═══ Data records

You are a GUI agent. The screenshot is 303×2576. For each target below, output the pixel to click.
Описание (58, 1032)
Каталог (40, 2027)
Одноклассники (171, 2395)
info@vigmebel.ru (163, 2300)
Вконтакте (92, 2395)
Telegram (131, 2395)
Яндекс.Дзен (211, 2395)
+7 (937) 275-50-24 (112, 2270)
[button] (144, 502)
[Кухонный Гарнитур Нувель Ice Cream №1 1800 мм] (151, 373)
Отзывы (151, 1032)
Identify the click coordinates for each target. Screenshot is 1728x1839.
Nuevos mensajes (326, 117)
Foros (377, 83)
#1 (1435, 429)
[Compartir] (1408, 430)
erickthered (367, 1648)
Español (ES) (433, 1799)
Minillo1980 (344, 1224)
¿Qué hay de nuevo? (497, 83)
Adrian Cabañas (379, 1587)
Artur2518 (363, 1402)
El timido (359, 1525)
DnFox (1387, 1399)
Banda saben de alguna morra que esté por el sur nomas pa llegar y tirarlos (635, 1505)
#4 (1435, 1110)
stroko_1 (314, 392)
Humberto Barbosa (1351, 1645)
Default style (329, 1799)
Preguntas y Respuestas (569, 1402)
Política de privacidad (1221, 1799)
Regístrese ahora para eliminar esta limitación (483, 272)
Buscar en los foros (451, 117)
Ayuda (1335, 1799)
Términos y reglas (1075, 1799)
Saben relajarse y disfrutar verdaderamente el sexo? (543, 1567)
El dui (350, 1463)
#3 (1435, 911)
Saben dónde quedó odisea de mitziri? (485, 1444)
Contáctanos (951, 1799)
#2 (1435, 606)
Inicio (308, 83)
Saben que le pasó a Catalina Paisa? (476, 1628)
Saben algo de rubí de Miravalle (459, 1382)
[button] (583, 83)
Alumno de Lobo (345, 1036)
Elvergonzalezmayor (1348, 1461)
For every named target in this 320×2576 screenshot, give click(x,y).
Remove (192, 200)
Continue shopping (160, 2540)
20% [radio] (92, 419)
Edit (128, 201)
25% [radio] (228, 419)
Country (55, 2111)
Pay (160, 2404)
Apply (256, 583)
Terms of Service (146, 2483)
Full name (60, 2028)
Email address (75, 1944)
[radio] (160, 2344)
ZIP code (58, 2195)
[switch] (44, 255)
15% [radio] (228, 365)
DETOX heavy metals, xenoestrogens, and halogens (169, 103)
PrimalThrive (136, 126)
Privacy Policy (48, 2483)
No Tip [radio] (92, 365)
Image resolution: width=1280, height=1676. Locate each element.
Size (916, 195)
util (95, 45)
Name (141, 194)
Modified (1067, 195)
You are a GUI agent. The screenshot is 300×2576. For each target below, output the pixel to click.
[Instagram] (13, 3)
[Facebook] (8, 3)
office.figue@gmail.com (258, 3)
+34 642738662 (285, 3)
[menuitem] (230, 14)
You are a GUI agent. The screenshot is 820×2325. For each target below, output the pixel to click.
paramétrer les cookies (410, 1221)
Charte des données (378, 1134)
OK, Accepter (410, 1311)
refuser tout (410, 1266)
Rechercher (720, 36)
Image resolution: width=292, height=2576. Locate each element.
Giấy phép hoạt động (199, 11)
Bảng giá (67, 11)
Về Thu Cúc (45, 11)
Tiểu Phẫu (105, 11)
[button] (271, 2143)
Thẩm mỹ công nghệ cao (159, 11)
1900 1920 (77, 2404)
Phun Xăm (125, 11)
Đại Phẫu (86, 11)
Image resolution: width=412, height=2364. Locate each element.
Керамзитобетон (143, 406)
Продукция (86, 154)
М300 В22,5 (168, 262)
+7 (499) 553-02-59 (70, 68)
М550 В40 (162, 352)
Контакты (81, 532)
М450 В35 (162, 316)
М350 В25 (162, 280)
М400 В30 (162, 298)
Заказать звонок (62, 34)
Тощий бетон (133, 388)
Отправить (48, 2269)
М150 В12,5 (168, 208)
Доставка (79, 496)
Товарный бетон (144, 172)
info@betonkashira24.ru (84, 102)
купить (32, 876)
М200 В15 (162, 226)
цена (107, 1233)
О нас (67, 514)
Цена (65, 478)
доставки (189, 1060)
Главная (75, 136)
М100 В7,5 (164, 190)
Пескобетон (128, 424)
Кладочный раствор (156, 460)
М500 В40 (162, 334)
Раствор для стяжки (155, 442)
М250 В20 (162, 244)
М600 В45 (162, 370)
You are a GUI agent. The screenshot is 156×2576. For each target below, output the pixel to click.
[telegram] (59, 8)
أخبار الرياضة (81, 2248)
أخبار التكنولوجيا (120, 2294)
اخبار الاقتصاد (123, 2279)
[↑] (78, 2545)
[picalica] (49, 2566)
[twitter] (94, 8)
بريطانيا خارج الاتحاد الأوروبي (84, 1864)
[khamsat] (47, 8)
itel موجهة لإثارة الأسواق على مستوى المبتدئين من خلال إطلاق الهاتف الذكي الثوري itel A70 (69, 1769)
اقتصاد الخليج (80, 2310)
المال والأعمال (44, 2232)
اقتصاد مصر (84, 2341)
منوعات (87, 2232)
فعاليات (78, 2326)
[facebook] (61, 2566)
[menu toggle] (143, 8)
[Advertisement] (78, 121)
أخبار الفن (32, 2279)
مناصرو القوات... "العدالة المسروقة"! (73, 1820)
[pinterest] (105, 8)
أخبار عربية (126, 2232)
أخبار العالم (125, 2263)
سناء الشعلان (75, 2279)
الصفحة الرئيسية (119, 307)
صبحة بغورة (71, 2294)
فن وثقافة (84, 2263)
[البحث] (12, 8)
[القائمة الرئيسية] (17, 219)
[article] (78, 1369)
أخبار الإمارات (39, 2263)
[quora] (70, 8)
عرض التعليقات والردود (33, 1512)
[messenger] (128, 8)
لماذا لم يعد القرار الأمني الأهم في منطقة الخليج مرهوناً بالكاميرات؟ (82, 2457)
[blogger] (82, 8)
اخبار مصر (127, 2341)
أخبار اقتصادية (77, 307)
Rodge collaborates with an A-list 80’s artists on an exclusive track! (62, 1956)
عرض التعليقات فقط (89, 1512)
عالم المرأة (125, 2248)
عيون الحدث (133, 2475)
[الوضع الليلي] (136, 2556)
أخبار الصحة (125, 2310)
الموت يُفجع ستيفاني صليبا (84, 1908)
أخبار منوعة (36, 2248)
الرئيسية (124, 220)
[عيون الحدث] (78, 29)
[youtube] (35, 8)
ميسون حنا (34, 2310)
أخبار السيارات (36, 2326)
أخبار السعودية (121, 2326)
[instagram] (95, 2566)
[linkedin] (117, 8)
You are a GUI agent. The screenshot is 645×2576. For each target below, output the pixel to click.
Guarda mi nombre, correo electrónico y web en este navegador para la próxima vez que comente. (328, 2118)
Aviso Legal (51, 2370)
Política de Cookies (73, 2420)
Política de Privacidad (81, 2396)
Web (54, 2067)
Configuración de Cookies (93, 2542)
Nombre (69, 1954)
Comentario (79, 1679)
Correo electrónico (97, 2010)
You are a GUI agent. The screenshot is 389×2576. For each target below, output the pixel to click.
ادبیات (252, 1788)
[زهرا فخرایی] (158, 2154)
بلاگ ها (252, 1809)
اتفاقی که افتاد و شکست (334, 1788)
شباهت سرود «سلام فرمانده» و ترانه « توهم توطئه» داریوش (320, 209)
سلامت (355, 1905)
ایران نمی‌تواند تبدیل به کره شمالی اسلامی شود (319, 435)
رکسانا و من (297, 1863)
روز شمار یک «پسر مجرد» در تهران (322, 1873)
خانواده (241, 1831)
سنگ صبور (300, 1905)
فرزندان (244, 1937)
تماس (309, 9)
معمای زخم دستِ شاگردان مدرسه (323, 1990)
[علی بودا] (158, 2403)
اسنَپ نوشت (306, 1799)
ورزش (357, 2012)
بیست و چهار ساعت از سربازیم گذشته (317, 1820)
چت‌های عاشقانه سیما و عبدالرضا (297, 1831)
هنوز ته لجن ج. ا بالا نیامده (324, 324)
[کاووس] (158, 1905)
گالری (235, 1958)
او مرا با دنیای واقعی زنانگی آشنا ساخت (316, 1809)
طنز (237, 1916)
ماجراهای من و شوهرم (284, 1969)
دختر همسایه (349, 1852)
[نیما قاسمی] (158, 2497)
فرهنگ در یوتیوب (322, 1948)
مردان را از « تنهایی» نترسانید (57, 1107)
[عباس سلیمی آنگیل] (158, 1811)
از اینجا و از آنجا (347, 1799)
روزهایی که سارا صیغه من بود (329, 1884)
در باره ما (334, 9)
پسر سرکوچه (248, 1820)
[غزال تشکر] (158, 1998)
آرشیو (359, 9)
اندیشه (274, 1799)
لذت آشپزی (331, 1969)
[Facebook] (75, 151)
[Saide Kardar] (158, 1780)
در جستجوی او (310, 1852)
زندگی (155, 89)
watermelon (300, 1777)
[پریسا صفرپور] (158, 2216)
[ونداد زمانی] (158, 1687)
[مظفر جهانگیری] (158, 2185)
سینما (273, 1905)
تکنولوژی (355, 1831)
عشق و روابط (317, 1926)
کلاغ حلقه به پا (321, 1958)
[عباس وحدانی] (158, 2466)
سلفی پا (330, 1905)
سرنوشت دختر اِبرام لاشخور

══════

→ What the task asks
Please copy the lines in the records above between the one holding "#4 (1435, 1110)" and the one holding "No Tip [radio] (92, 365)", inclusive, exactly and with no other line.

→ Result
#4 (1435, 1110)
stroko_1 (314, 392)
Humberto Barbosa (1351, 1645)
Default style (329, 1799)
Preguntas y Respuestas (569, 1402)
Política de privacidad (1221, 1799)
Regístrese ahora para eliminar esta limitación (483, 272)
Buscar en los foros (451, 117)
Ayuda (1335, 1799)
Términos y reglas (1075, 1799)
Saben relajarse y disfrutar verdaderamente el sexo? (543, 1567)
El dui (350, 1463)
#3 (1435, 911)
Saben dónde quedó odisea de mitziri? (485, 1444)
Contáctanos (951, 1799)
#2 (1435, 606)
Inicio (308, 83)
Saben que le pasó a Catalina Paisa? (476, 1628)
Saben algo de rubí de Miravalle (459, 1382)
[button] (583, 83)
Alumno de Lobo (345, 1036)
Elvergonzalezmayor (1348, 1461)
For every named target in this 320×2576 screenshot, give click(x,y).
Remove (192, 200)
Continue shopping (160, 2540)
20% [radio] (92, 419)
Edit (128, 201)
25% [radio] (228, 419)
Country (55, 2111)
Pay (160, 2404)
Apply (256, 583)
Terms of Service (146, 2483)
Full name (60, 2028)
Email address (75, 1944)
[radio] (160, 2344)
ZIP code (58, 2195)
[switch] (44, 255)
15% [radio] (228, 365)
DETOX heavy metals, xenoestrogens, and halogens (169, 103)
PrimalThrive (136, 126)
Privacy Policy (48, 2483)
No Tip [radio] (92, 365)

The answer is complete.